The world around us contains huge amounts of visual information, and to understand what we see requires processing and combining knowledge of large objects or scenes (global knowledge) with the fine details that define them (local knowledge, Figures 1A and 2). To support this processing that generates our perception, the brain contains many specialized areas, and information passes from one area to the next in a hierarchy of processing (Figure 1B). But there is long-standing paradox in vision: as both the size of neural receptive fields and the complexity of the object or scene representation increases along this hierarchy, the known visual resolution (called visual acuity) dramatically decreases. At the top of this tier, where we may assume perception to occur, the paradox suggests we should recognize objects or scenes but be unable to resolve the fine details of which it comprises. To make fine visual discriminations depends upon a high-acuity analysis of spatial-frequency (SF) along the visual hierarchy.
Many models of visual processing follow this idea that low-level resolution and position information is discarded to yield high-level representations (including cutting-edge deep learning models). This is of course not the case for our perception; we are capable of simultaneously recognizing the face of our child in a scene, while at the same time visually resolving the individual hairs of her eyelashes! Both human and non-human primates can discriminate objects exceedingly quickly, effortlessly combining the fast coarse (global) and slower fine (local) information together into a coherent perception of the world around us (coarse-to-fine perception). But how we do that remains a mystery, and current ideas require hypothetical complicated recurrent loops to connect global and local information across this hierarchy.
Figure 1: A central question in vision science (A and B). The methods used (C) and the corresponding experimental data and results (D–F).
In a recent study published in Neuron, Dr. WANG Wei’s lab at the Institute of Neuroscience (ION) of the Chinese Academy of Sciences (CAS) studied how local high-resolution information may in fact be conserved from early to intermediate areas of the visual hierarchy in an animal model of vision that is closest to our own, the macaque monkey (Figure 1C). The researchers analyzed the simultaneous transformation of spatial acuity across macaque visual cortical areas V1, V2, and V4. Acuity is often measured using spatial frequency discrimination.
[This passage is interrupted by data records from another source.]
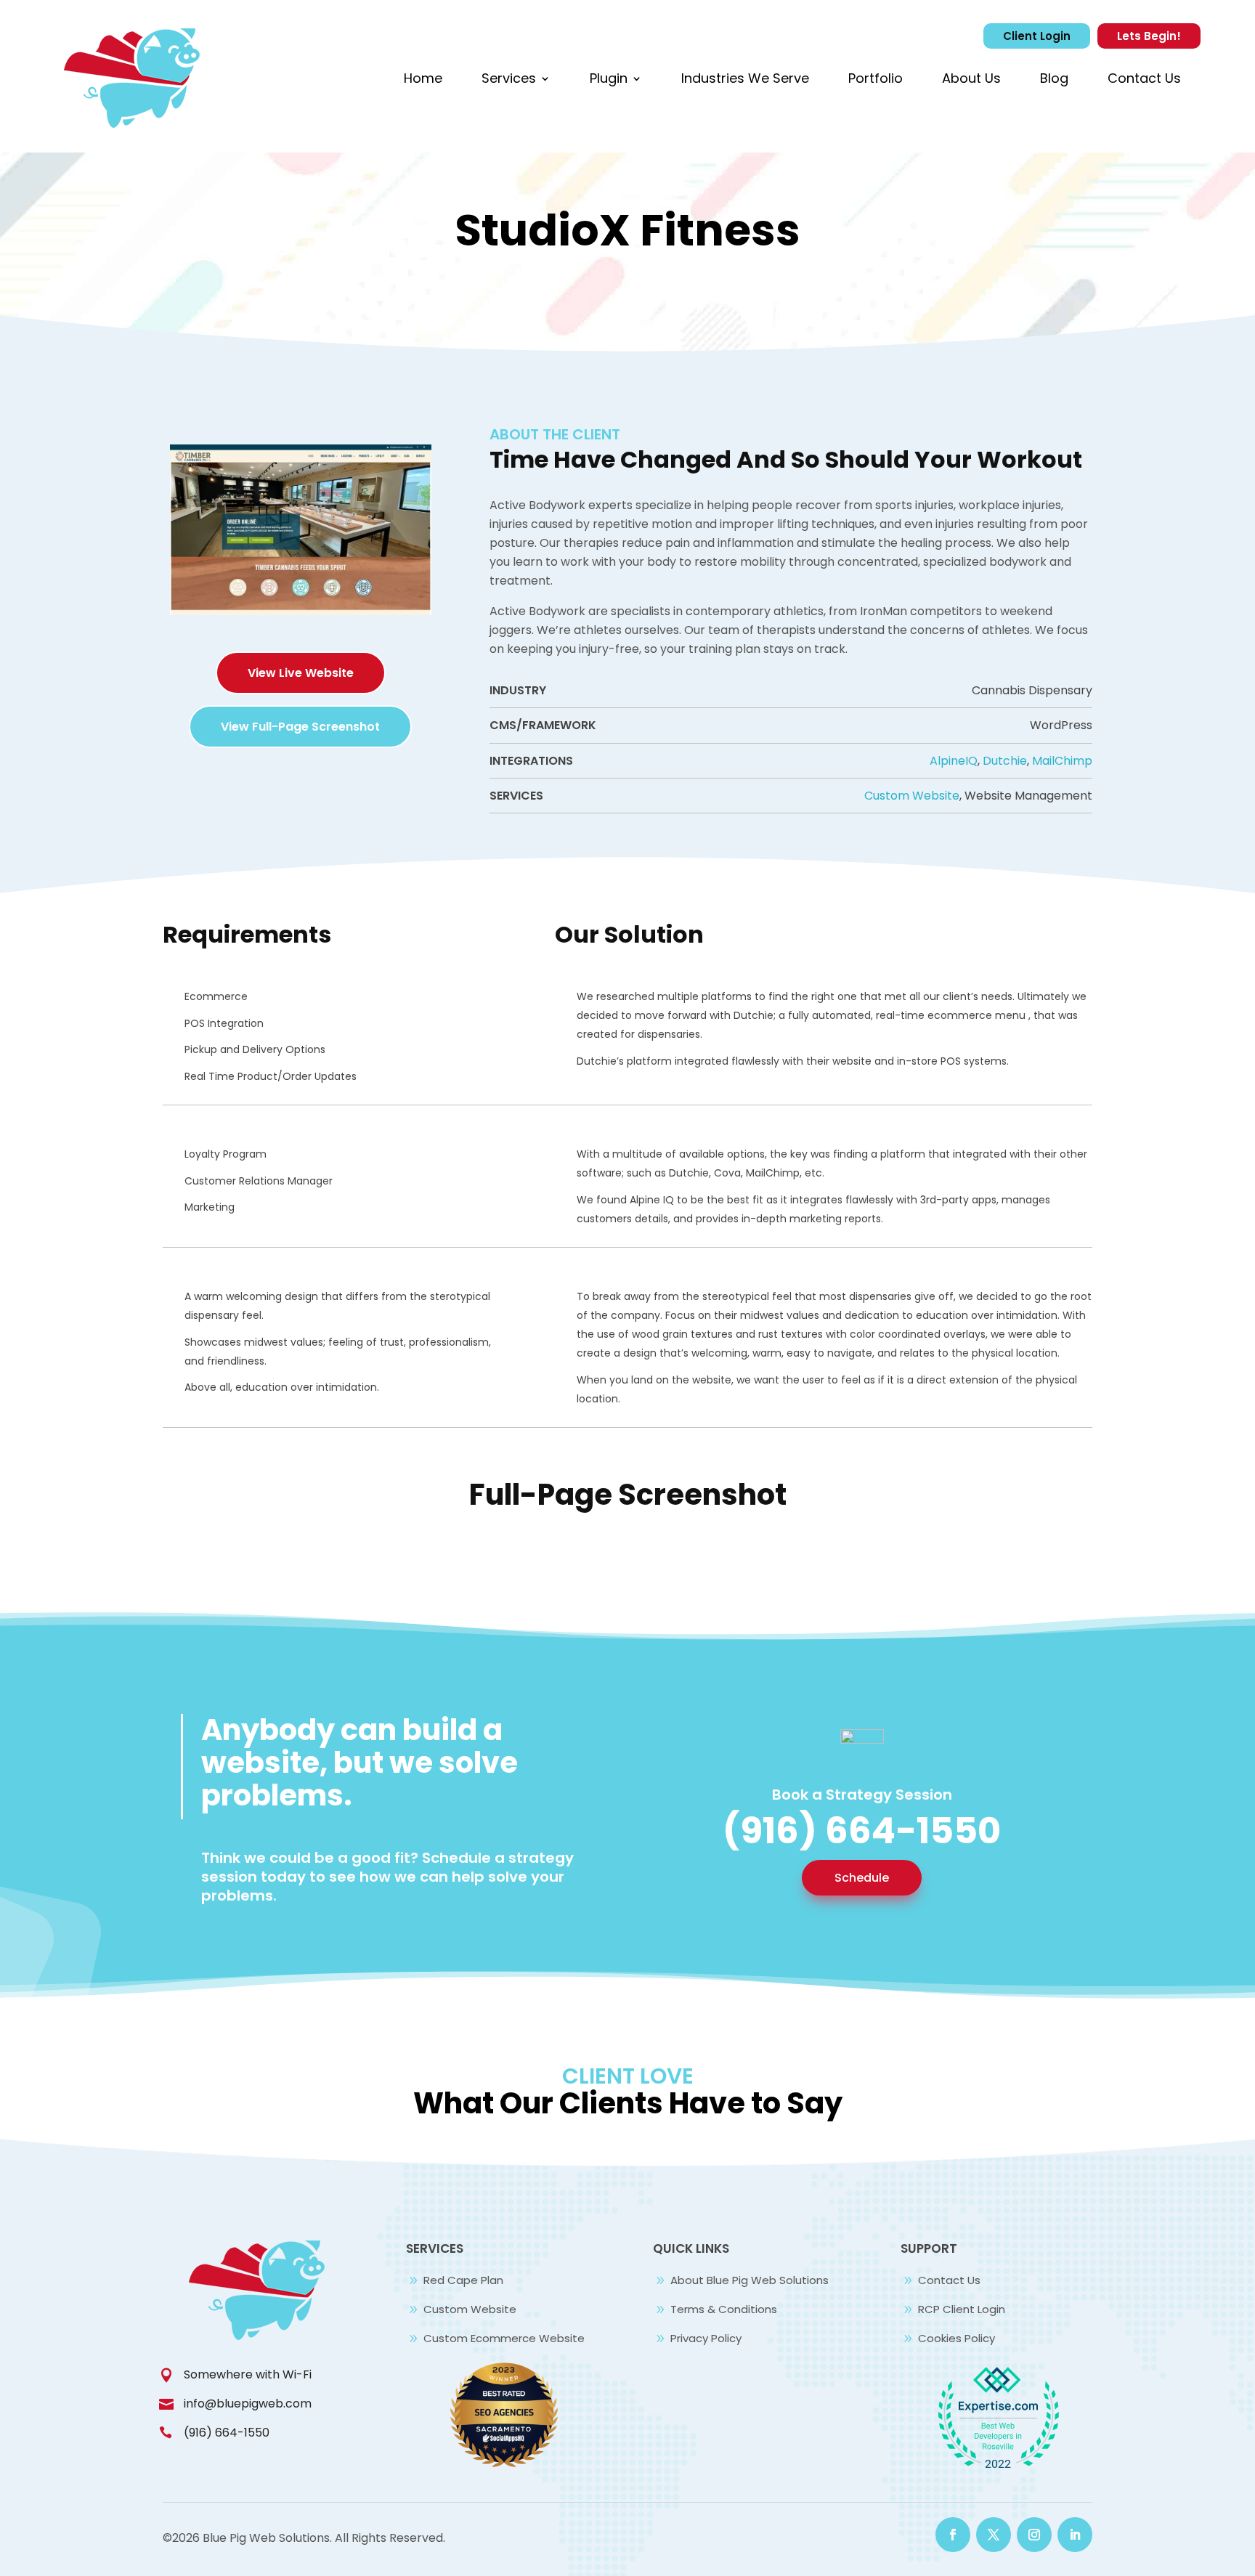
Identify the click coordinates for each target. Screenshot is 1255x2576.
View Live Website (301, 673)
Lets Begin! (1149, 36)
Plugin (609, 78)
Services (509, 78)
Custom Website (911, 795)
The researchers particularly focused their analysis in area V4, which links local feature representations in V1 and V2 with the global object representation in area called infero-temporal cortex (ITc, Figure 1B).
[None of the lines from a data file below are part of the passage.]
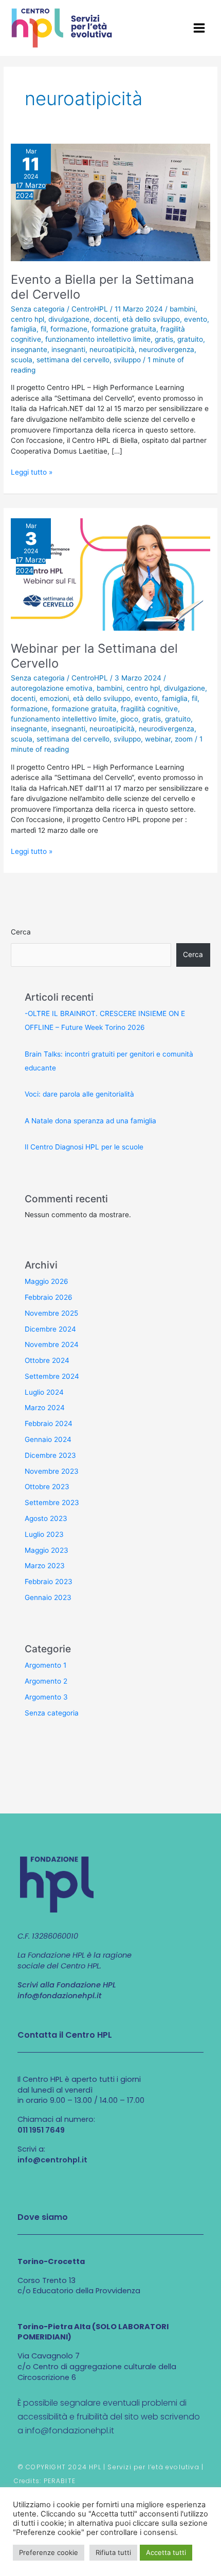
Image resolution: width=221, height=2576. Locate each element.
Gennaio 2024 (48, 1439)
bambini (182, 309)
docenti (106, 319)
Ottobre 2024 (47, 1360)
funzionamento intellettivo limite (98, 339)
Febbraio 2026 (48, 1297)
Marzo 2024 (45, 1407)
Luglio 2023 (44, 1534)
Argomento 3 (46, 1697)
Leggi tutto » (31, 471)
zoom (184, 739)
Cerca (21, 932)
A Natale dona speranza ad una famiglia (90, 1121)
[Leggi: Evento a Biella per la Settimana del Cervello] (110, 202)
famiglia (23, 329)
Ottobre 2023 (47, 1486)
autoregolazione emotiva (52, 688)
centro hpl (27, 319)
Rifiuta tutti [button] (113, 2552)
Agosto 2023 (46, 1518)
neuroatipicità (112, 349)
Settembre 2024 (52, 1376)
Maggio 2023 (46, 1550)
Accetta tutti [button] (166, 2552)
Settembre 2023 (52, 1502)
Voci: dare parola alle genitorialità (79, 1094)
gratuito (190, 339)
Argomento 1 (45, 1665)
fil (43, 329)
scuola (21, 360)
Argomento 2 (46, 1681)
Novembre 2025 (51, 1313)
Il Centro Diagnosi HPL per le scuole (84, 1147)
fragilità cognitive (149, 709)
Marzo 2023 (45, 1566)
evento (195, 319)
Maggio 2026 (46, 1281)
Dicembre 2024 (50, 1329)
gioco (129, 719)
Surprisingly, they discovered clustered “islands” of V4 neurons selective for higher acuity spatial frequencies up to 12 cycles/° (Figure 1D), far exceeding the average optimal spatial frequency of early areas V1 and V2 neurons at similar positions in the visual world. These neural clusters violate the inverse relationship between visual acuity and retinal eccentricity that is a dominant feature in earlier cortical areas.
They proceeded to show that higher-acuity clusters represent local features, whereas lower-acuity clusters represent global features of the same stimuli (Figure 1E). Furthermore, the clustered neurons with high-acuity selectivity were found to respond 10 ms later than those in low-acuity clusters, providing direct neural evidence for the coarse-to-fine nature of human perception at intermediate levels of the visual processing hierarchy (Figure 1F). This demonstrates that high acuity information is preserved to later stages of the visual hierarchy where more complex visual cognitive behavior occurs, and may begin to resolve the long-standing paradox concerning fine visual discrimination in visual perception.
Figure 2 illustrates an abstract artistic creation depicting the current work on how our primate brain preserves visual acuity and processes local-global features along the object-processing hierarchy. The study reinforces the point that neurons in V4 (and most likely also in infero-temporal cortex) do not necessarily need to have only low visual acuity, otherwise visual system needs to employ complex recurrent loops to solve the above paradox. The research will prompt further studies to probe how preservation of low-level information is useful for higher-level vision, and provide new ideas to inspire the next generation of deep neural network architectures constructed by artificial intelligence researchers.
Figure 2: An abstract artistic creation depicting the focus of the current work.
This study entitled “Revealing detail along the visual hierarchy: neural clustering preserves acuity from V1 into V4” was published online in Neuron on March 30, 2018 as a research article. Drs. LU Yiliang, YIN Jiapeng, and CHEN Zheyuan are co-first authors of this paper. This study was supported by CAS.